** EXCERPTED TEXT follows **

That 2017 paper was tough to read and even tougher to process but once I gave non-autistic people the same grace I give Autistics when I explain to others that we are products of our environment I began to see how all this works- the pathogising of Autistics, the lack of representation, the mistreatment, the utter ridiculous nonsense that is said about us and the absurd products and services that have been created to cure us or “help” us. 

So, here’s my thinking in a nutshell- Autistics were omitted from the narrative or the story that has been told about us for almost a century. Professionals who believed that there was one right way to exist labelled our behaviour, and us as disordered. They said we didn’t understand ourselves or others (while they clearly didn’t understand us). They asked our parents, our carers, our teachers, our neighbours, our nurses, our siblings, our cousins, our aunties, our uncles, our grannies and our doctors about us while never actually asking us. Well they didn’t see us as fully human so that explains of course the way they excluded and discriminated against us.

When we other and discriminate we can treat those people as we like, you see. Because in our minds they are “other”, they are not like us- they are not us, they are not fully human. We study their pretty normal human behaviour and pathologise it. We write papers on these people and we create “them” and “us”. We divide and fall victim once more to the age old tactics of divide and conquer and the anti-social hierarchy.

Because of the fictional stories that were created around us under the guise of “research” and “theories” Autistic people were misrepresented (and still very much are) in film, newspaper articles, tv programs, sitcoms, books, comics, and pretty much anywhere else where people can be misrepresented. When you fail to ask or listen to the people you claim to represent then serious problems arise for that community. It has happened to many other communities and it has happened to ours because humans don’t often notice prejudice in the present although we seem to be able to demonise it in our past. 

And so if all people see are stereotypical Autistic characters or indeed just stereotypical Autistics characteristics on tv, in books, in the papers and everywhere else but they never actually see real Autistic people portrayed as people, as real, as emotional human beings then how can they know any better? It’s a tale as old as time, or at least as old as modern societies.

And the misrepresentation of Autistics runs even deeper. If our culture tells us that people who don’t make eye contact aren’t to be trusted or the person with a limp handshake isn’t genuine or the person who doesn’t do chit chat isn’t interested in you- then what are people to do? 

Discrimination is part of our culture. It is what our societies have been built on. This illusion that some of us exist correctly and some of us are disordered or have a medical condition literally just because we are more sensitive is what causes us to meet each other with judgement rather than with empathy. 

And this fairytale we’ve been sold is not just about Autistics but the wider disabled community too. There’s a rumour that disabled kids need to learn to how interact with their peers but how can children interact with prejudice? How can kids deal with that when the adults pretend it doesn’t exist? A double blow. A double prejudice. A double barrier to connection.

It’s time to get real people. It’s time to see prejudice where it exists whether it’s on our screens or printed on paper, in our handshakes, in our sideways glances or in that thought about a neighbour or ourselves. It’s time to catch these thoughts before we act on them.

Anything that places one group of people below another is discrimination. It can look ‘friendly”, it can look “helpful”, it can seem like it’s nothing to get excited about- when you’re not the one at the receiving end of it. 

If we exclude or celebrate including those who we once excluded – we are prejudiced.

If we make someone else’s discrimination about us- we are prejudiced.

If we feel sorry for someone because we think our way of existing is better – we are prejudiced. 

So let’s get real, call it out where we see it, centre rights in all discussions and initiatives and meet each other with empathy rather than believing the stories we’ve been told. 

We can write our own tales.

We are the authors of our own destinies.

** End of EXCERPTED TEXT **
** GIVEN DATA follows **

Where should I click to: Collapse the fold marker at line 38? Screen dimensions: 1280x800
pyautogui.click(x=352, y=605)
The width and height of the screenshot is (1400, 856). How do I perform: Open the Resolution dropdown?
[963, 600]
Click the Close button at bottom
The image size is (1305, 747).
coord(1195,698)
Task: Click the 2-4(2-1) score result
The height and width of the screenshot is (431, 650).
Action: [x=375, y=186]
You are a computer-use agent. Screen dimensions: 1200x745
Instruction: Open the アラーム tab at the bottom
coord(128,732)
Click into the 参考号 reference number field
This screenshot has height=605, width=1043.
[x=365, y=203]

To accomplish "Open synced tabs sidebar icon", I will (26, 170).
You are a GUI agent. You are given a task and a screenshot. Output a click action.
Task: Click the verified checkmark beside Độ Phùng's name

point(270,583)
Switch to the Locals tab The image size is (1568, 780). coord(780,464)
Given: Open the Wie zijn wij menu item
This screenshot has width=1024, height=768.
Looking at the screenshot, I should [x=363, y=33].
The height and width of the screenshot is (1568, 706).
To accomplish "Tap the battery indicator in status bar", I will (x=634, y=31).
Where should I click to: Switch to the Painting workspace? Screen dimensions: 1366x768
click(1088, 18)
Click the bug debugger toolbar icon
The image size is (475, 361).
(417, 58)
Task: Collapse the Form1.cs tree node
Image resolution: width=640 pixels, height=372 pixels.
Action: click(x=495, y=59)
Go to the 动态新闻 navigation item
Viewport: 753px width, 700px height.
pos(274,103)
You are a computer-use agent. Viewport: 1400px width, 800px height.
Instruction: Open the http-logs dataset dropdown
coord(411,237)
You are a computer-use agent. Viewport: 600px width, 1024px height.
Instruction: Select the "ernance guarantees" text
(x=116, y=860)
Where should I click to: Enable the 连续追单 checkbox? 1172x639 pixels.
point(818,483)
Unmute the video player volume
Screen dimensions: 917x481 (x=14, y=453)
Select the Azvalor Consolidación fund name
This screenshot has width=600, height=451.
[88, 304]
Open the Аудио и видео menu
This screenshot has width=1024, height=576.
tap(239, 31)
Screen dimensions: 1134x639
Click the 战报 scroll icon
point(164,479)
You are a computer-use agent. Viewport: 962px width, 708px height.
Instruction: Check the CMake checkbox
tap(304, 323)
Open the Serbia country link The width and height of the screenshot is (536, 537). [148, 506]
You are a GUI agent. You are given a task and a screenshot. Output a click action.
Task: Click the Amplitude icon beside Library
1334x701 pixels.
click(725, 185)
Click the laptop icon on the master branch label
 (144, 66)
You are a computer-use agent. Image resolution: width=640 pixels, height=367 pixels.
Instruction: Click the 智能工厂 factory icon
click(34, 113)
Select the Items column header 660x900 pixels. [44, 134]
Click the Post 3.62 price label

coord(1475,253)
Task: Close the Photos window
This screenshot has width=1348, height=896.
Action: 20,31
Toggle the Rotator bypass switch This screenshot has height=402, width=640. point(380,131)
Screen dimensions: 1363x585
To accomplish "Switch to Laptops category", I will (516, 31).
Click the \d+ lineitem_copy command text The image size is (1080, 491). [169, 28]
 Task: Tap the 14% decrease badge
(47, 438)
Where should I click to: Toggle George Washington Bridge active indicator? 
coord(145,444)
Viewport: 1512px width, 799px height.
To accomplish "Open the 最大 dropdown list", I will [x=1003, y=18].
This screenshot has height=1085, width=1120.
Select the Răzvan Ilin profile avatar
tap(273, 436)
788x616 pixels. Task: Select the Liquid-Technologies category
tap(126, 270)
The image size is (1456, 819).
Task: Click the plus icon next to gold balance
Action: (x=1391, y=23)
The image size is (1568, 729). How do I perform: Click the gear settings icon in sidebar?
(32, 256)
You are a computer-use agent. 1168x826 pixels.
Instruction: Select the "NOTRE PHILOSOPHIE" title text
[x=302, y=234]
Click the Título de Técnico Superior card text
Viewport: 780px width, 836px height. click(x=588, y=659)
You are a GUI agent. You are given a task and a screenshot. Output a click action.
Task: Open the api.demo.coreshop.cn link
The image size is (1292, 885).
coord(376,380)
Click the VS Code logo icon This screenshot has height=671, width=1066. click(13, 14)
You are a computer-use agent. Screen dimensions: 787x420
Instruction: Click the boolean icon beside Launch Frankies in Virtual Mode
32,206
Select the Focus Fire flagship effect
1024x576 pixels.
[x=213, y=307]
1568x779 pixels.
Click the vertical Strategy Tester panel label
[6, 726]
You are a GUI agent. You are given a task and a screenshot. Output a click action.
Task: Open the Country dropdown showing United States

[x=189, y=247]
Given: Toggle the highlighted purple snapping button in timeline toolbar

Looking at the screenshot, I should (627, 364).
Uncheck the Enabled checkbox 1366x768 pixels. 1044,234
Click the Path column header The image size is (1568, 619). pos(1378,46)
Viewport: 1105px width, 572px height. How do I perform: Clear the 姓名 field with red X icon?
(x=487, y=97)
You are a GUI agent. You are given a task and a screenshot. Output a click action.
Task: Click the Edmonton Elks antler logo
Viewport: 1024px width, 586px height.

** End of GIVEN DATA **

In the text on the misrepresentation of Autistic people, what is anything that places one group of people below another called? Rely only on the text to respond.

• _OUTPUT FOR THIS TASK_:
Discrimination.